▸ EXERCISE PROMPT:
Output every record again so that it matches the original word for word.

[Items from a dataset]
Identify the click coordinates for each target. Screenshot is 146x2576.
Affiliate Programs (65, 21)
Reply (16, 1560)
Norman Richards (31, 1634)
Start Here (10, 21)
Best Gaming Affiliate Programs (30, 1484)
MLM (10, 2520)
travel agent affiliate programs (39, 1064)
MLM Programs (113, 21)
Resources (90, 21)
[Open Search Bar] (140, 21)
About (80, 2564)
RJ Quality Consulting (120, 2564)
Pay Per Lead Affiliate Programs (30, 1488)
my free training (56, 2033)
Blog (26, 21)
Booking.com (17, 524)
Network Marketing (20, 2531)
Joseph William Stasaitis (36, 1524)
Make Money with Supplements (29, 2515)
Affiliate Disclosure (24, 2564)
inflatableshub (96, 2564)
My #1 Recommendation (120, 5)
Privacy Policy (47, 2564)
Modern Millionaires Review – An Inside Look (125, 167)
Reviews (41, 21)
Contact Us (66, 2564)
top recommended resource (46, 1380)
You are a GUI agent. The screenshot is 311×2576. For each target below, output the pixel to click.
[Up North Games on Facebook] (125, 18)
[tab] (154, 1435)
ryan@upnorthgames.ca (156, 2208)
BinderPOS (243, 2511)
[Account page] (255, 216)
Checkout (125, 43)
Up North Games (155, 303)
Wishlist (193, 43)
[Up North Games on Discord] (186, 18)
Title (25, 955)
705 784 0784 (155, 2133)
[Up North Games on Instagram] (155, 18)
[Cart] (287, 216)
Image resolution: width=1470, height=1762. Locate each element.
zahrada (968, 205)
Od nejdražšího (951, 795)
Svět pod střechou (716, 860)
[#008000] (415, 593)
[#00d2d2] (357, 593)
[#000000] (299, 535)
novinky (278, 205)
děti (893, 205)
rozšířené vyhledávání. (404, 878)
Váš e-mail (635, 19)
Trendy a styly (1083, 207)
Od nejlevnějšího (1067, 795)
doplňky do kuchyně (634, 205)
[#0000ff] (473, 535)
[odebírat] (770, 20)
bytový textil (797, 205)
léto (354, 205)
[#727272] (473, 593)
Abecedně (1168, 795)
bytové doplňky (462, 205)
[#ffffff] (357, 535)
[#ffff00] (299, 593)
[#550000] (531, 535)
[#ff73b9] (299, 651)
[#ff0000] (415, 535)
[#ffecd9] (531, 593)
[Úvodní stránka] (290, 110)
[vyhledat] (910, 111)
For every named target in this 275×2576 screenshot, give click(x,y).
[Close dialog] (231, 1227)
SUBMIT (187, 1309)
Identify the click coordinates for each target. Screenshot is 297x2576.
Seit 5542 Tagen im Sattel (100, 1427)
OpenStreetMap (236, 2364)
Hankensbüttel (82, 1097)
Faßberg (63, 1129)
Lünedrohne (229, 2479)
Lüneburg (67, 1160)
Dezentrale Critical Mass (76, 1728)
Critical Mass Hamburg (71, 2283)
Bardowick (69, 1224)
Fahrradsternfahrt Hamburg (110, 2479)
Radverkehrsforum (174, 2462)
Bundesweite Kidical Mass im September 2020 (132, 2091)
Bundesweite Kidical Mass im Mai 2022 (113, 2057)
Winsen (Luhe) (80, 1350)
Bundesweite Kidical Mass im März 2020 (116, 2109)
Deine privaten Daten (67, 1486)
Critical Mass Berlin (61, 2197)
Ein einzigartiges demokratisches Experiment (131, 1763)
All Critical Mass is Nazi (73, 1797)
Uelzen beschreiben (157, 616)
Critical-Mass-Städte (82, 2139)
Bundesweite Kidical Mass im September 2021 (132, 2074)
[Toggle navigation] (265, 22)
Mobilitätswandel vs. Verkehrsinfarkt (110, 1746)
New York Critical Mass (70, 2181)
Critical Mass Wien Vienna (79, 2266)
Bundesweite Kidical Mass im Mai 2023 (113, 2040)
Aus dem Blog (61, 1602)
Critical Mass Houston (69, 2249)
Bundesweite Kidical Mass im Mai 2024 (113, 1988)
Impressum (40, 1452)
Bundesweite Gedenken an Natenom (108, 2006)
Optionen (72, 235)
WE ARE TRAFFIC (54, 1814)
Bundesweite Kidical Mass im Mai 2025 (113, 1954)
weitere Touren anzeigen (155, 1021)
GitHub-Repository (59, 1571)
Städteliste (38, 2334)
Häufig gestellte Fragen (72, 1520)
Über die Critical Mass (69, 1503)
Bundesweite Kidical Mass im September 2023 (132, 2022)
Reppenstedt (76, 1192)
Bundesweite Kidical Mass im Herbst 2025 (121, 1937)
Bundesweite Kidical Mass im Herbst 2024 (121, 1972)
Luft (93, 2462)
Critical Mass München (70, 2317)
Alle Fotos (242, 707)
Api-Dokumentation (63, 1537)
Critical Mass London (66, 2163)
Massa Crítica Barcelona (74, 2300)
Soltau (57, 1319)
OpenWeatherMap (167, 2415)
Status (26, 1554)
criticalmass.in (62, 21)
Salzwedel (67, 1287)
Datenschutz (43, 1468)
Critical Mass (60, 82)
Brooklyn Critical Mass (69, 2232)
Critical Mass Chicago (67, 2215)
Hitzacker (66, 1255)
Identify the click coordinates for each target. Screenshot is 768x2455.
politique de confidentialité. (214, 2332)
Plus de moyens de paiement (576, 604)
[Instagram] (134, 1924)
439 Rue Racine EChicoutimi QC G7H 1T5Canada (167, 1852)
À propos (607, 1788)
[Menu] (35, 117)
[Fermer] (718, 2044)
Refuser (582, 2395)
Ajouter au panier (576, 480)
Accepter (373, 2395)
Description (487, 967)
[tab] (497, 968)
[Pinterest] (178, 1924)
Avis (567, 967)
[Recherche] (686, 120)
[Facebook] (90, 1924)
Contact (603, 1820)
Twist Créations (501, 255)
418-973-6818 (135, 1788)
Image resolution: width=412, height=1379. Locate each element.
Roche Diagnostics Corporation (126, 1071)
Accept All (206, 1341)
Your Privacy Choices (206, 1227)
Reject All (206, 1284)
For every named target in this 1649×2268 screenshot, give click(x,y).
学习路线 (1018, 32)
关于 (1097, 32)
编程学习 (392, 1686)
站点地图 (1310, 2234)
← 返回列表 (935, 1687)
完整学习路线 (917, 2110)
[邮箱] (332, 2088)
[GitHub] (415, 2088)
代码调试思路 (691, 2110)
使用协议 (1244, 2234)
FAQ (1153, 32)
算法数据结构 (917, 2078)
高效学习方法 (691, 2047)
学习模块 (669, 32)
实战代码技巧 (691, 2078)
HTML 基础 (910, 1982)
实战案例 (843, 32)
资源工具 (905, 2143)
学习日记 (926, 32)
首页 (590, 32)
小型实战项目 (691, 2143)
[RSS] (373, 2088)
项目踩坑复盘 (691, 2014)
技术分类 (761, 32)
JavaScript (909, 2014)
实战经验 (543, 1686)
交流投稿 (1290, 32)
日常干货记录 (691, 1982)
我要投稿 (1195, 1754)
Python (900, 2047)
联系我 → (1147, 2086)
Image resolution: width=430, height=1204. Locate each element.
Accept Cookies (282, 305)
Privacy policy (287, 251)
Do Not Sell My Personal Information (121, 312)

▸ RESULT OF THE EXERCISE:
Identify the click coordinates for each target. Screenshot is 146x2576.
Affiliate Programs (65, 21)
Reply (16, 1560)
Norman Richards (31, 1634)
Start Here (10, 21)
Best Gaming Affiliate Programs (30, 1484)
MLM (10, 2520)
travel agent affiliate programs (39, 1064)
MLM Programs (113, 21)
Resources (90, 21)
[Open Search Bar] (140, 21)
About (80, 2564)
RJ Quality Consulting (120, 2564)
Pay Per Lead Affiliate Programs (30, 1488)
my free training (56, 2033)
Blog (26, 21)
Booking.com (17, 524)
Network Marketing (20, 2531)
Joseph William Stasaitis (36, 1524)
Make Money with Supplements (29, 2515)
Affiliate Disclosure (24, 2564)
inflatableshub (96, 2564)
My #1 Recommendation (120, 5)
Privacy Policy (47, 2564)
Modern Millionaires Review – An Inside Look (125, 167)
Reviews (41, 21)
Contact Us (66, 2564)
top recommended resource (46, 1380)
You are a GUI agent. The screenshot is 311×2576. For each target below, output the pixel to click.
[Up North Games on Facebook] (125, 18)
[tab] (154, 1435)
ryan@upnorthgames.ca (156, 2208)
BinderPOS (243, 2511)
[Account page] (255, 216)
Checkout (125, 43)
Up North Games (155, 303)
Wishlist (193, 43)
[Up North Games on Discord] (186, 18)
Title (25, 955)
705 784 0784 (155, 2133)
[Up North Games on Instagram] (155, 18)
[Cart] (287, 216)
Image resolution: width=1470, height=1762. Locate each element.
zahrada (968, 205)
Od nejdražšího (951, 795)
Svět pod střechou (716, 860)
[#008000] (415, 593)
[#00d2d2] (357, 593)
[#000000] (299, 535)
novinky (278, 205)
děti (893, 205)
rozšířené vyhledávání. (404, 878)
Váš e-mail (635, 19)
Trendy a styly (1083, 207)
Od nejlevnějšího (1067, 795)
doplňky do kuchyně (634, 205)
[#0000ff] (473, 535)
[odebírat] (770, 20)
bytový textil (797, 205)
léto (354, 205)
[#727272] (473, 593)
Abecedně (1168, 795)
bytové doplňky (462, 205)
[#ffffff] (357, 535)
[#ffff00] (299, 593)
[#550000] (531, 535)
[#ff73b9] (299, 651)
[#ff0000] (415, 535)
[#ffecd9] (531, 593)
[Úvodní stránka] (290, 110)
[vyhledat] (910, 111)
For every named target in this 275×2576 screenshot, give click(x,y).
[Close dialog] (231, 1227)
SUBMIT (187, 1309)
Identify the click coordinates for each target. Screenshot is 297x2576.
Seit 5542 Tagen im Sattel (100, 1427)
OpenStreetMap (236, 2364)
Hankensbüttel (82, 1097)
Faßberg (63, 1129)
Lünedrohne (229, 2479)
Lüneburg (67, 1160)
Dezentrale Critical Mass (76, 1728)
Critical Mass Hamburg (71, 2283)
Bardowick (69, 1224)
Fahrradsternfahrt Hamburg (110, 2479)
Radverkehrsforum (174, 2462)
Bundesweite Kidical Mass im September 2020 (132, 2091)
Bundesweite Kidical Mass im Mai 2022 (113, 2057)
Winsen (Luhe) (80, 1350)
Bundesweite Kidical Mass im März 2020 (116, 2109)
Deine privaten Daten (67, 1486)
Critical Mass Berlin (61, 2197)
Ein einzigartiges demokratisches Experiment (131, 1763)
All Critical Mass is Nazi (73, 1797)
Uelzen beschreiben (157, 616)
Critical-Mass-Städte (82, 2139)
Bundesweite Kidical Mass im September 2021 (132, 2074)
[Toggle navigation] (265, 22)
Mobilitätswandel vs. Verkehrsinfarkt (110, 1746)
New York Critical Mass (70, 2181)
Critical Mass Wien Vienna (79, 2266)
Bundesweite Kidical Mass im Mai 2023 (113, 2040)
Aus dem Blog (61, 1602)
Critical Mass Houston (69, 2249)
Bundesweite Kidical Mass im Mai 2024 (113, 1988)
Impressum (40, 1452)
Bundesweite Gedenken an Natenom (108, 2006)
Optionen (72, 235)
WE ARE TRAFFIC (54, 1814)
Bundesweite Kidical Mass im Mai 2025 (113, 1954)
weitere Touren anzeigen (155, 1021)
GitHub-Repository (59, 1571)
Städteliste (38, 2334)
Häufig gestellte Fragen (72, 1520)
Über die Critical Mass (69, 1503)
Bundesweite Kidical Mass im September 2023 (132, 2022)
Reppenstedt (76, 1192)
Bundesweite Kidical Mass im Herbst 2025 (121, 1937)
Bundesweite Kidical Mass im Herbst 2024 (121, 1972)
Luft (93, 2462)
Critical Mass München (70, 2317)
Alle Fotos (242, 707)
Api-Dokumentation (63, 1537)
Critical Mass London (66, 2163)
Massa Crítica Barcelona (74, 2300)
Soltau (57, 1319)
OpenWeatherMap (167, 2415)
Status (26, 1554)
criticalmass.in (62, 21)
Salzwedel (67, 1287)
Datenschutz (43, 1468)
Critical Mass (60, 82)
Brooklyn Critical Mass (69, 2232)
Critical Mass Chicago (67, 2215)
Hitzacker (66, 1255)
Identify the click coordinates for each target. Screenshot is 768x2455.
politique de confidentialité. (214, 2332)
Plus de moyens de paiement (576, 604)
[Instagram] (134, 1924)
439 Rue Racine EChicoutimi QC G7H 1T5Canada (167, 1852)
À propos (607, 1788)
[Menu] (35, 117)
[Fermer] (718, 2044)
Refuser (582, 2395)
Ajouter au panier (576, 480)
Accepter (373, 2395)
Description (487, 967)
[tab] (497, 968)
[Pinterest] (178, 1924)
Avis (567, 967)
[Recherche] (686, 120)
[Facebook] (90, 1924)
Contact (603, 1820)
Twist Créations (501, 255)
418-973-6818 (135, 1788)
Image resolution: width=412, height=1379. Locate each element.
Roche Diagnostics Corporation (126, 1071)
Accept All (206, 1341)
Your Privacy Choices (206, 1227)
Reject All (206, 1284)
For every named target in this 1649×2268 screenshot, give click(x,y).
学习路线 (1018, 32)
关于 (1097, 32)
编程学习 (392, 1686)
站点地图 (1310, 2234)
← 返回列表 (935, 1687)
完整学习路线 (917, 2110)
[邮箱] (332, 2088)
[GitHub] (415, 2088)
代码调试思路 (691, 2110)
使用协议 (1244, 2234)
FAQ (1153, 32)
算法数据结构 (917, 2078)
高效学习方法 (691, 2047)
学习模块 (669, 32)
实战代码技巧 (691, 2078)
HTML 基础 (910, 1982)
实战案例 (843, 32)
资源工具 (905, 2143)
学习日记 (926, 32)
首页 (590, 32)
小型实战项目 (691, 2143)
[RSS] (373, 2088)
项目踩坑复盘 (691, 2014)
技术分类 (761, 32)
JavaScript (909, 2014)
实战经验 (543, 1686)
交流投稿 (1290, 32)
日常干货记录 (691, 1982)
我要投稿 (1195, 1754)
Python (900, 2047)
联系我 → (1147, 2086)
Image resolution: width=430, height=1204. Locate each element.
Accept Cookies (282, 305)
Privacy policy (287, 251)
Do Not Sell My Personal Information (121, 312)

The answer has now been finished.